▶ _Extract to read_
»»

The diverse bioreactor market, consisting of glass, stainless steel, and plastic, has been heating up as the center of gravity for industrial and pharmaceutical biotechnology disperses away from Europe and the U.S. to Asia, South America, and the Pacific Rim.
“New markets are emerging especially in biofuels and second- and third-generation bioprocesses,” says Eric Abellan, product manager for bioreactors at Infors. Interest in application-specific bioreactors and incubation shakers for photosynthesis and simultaneous scarification and fermentation is increasing, as well.
Bioreactors have always been specified on the basis of performance and quality, but increasingly the emphasis is shifting to capabilities that provide process understanding to support quality by design. Thus, increased demand for new sensors or measurement systems, adaptive software environments, design of experiment capability, and a renewed interest in glass and stainless reactors.

««

▶ _Data_
»»

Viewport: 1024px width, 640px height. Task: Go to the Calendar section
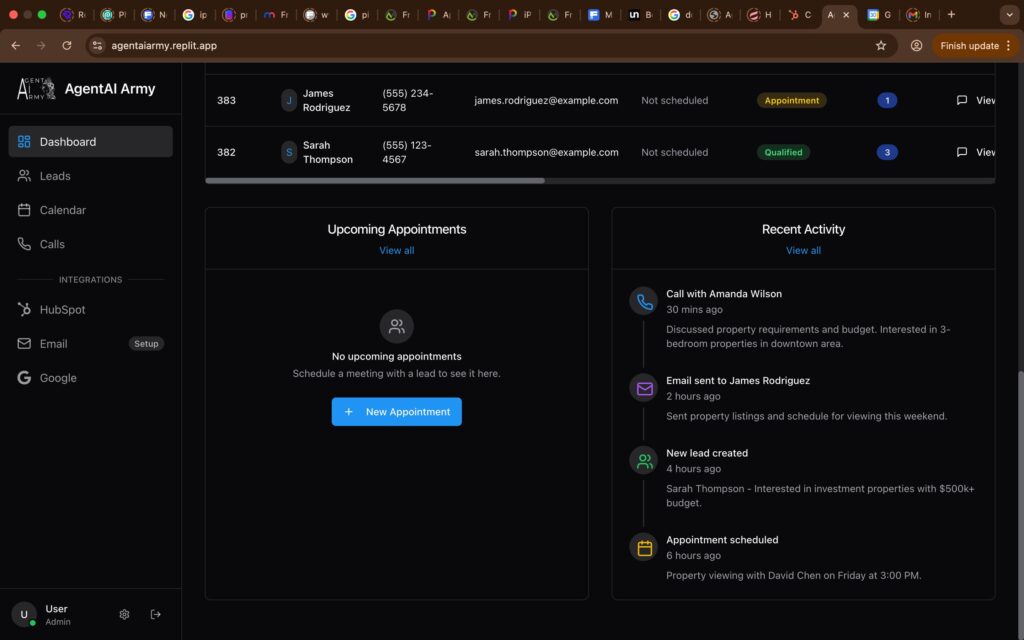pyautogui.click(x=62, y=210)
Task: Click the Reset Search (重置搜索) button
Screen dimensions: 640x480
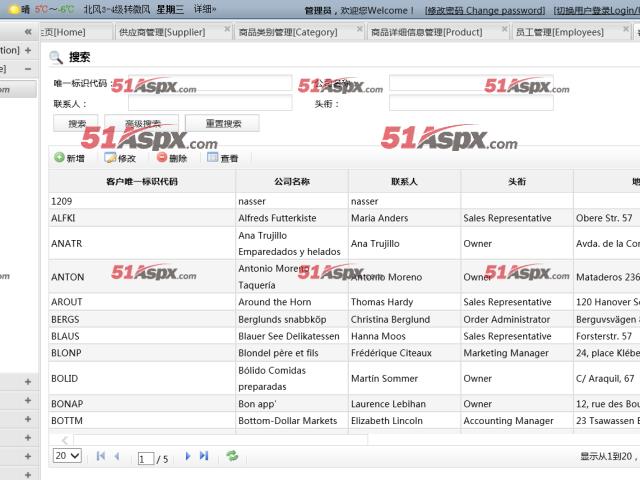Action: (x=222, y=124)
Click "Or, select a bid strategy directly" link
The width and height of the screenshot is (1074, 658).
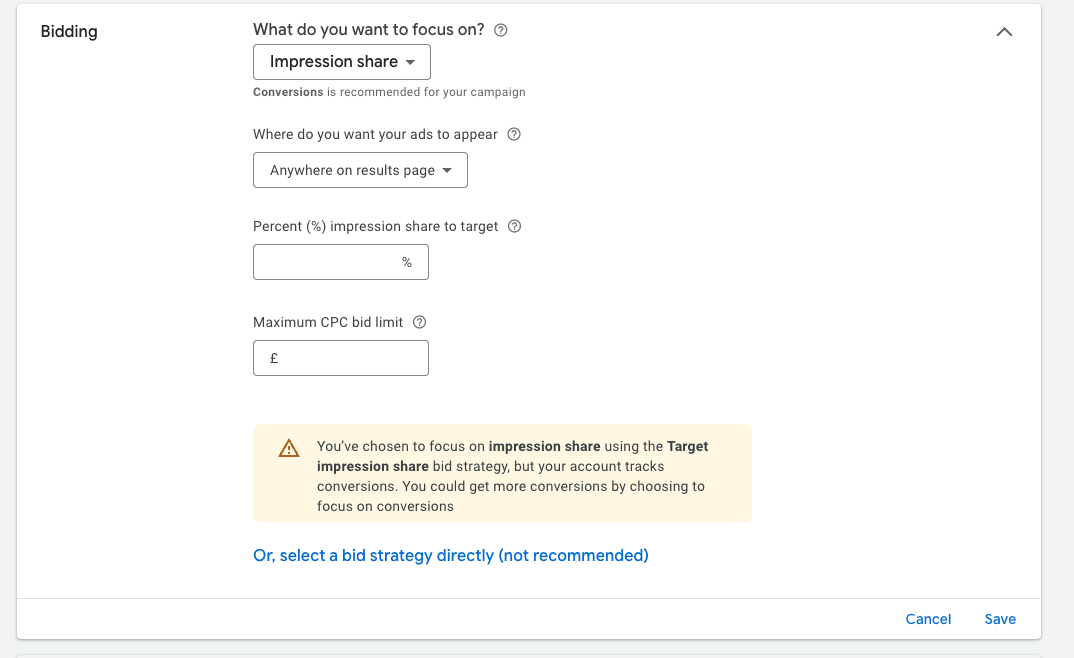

««

▶ _What needs to be done_
From the bioreactor market text above, list each thing named as seeing increased demand or renewed interest because of the shift toward process understanding.

▶ _Worked solution_
- New sensors or measurement systems
- Adaptive software environments
- Design of experiment capability
- Glass and stainless reactors